The main square had two large madrassah buildings on it. They all take the same form – a large portal leading into an enclosed courtyard. The third building in the square would have accommodated the dervishes or holy men who would have lived off the city as the keepers of the faith. We wandered on out of the square under the small dome where the stall holders were setting up their stalls. We passed the site of a Caravanserai, where business men or traders would have been housed and set up their stalls in the past, with an area for their camels and donkeys in the central courtyard.
We came to the old Registan which would have been the original town square and execution site. We saw mosques and minarets – the tallest towering over us and previously used not only for the call to prayer, but as a look out post and lighthouse for those arriving across the desert. It was also used to push people off the top – I can only imagine that they had been particularly naughty to meet this rather nasty end. We visited a carpet museum and carpet warehouse, the gold market and the only ATM in town. It looked very new and dispensed only crisp, new dollar bills – the local Som being far too cumbersome! Eventually Bukhara prison came into view – a particularly nasty spot incorporating a deep prison pit in the centre that once accommodated two British chaps who fell foul of the Emir and were ultimately beheaded.
We drew a close to the day’s perambulations, parched but enchanted with Bukhara. The gentle domes and sandstone have charmed us all. By now it was very hot again, so a shady lunch spot was found and then we retired to our room for a rejuvenating snooze.

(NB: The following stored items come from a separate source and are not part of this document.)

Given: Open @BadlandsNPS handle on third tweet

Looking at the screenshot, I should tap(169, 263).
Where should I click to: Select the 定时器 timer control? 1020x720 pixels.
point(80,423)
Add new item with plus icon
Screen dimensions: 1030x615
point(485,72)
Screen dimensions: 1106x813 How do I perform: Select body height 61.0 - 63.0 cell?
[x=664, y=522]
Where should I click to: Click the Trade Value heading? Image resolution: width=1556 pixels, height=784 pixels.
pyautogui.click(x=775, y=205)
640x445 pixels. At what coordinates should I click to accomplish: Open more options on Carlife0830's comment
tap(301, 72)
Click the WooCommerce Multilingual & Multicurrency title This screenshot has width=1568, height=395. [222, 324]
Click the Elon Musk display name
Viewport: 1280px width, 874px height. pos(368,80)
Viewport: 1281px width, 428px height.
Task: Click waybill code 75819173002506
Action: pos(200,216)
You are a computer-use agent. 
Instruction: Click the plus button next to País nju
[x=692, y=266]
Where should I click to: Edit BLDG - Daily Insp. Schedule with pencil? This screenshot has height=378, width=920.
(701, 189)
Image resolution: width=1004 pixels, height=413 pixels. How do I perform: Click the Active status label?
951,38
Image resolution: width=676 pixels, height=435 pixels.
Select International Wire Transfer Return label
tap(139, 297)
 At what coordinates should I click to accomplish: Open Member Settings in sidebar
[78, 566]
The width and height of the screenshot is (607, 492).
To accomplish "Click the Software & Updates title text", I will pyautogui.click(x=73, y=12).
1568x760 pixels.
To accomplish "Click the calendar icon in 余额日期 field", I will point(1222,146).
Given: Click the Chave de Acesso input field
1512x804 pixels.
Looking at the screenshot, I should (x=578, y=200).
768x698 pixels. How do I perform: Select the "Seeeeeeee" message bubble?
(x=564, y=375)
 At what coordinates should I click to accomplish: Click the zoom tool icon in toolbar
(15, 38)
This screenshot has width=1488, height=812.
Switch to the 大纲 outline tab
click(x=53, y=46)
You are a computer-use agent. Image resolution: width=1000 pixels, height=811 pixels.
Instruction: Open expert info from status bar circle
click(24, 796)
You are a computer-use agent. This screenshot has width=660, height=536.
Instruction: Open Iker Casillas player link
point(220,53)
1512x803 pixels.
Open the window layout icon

The evening saw us out for another rooftop meal. It turned out to be the worst meal of the trip so far – it was freezing cold, we were eclipsed by a full coach load of Germans demanding vodka, the food for the majority of our little party was grim and we were overcharged by 40,000 Som on the bill. It took over an hour to sort this out, by which time the bill had been halved by the management who acknowledged their mistake and I, for one, was nearly in tears. The moral of the story? Beware of Lonely Planet recommendations!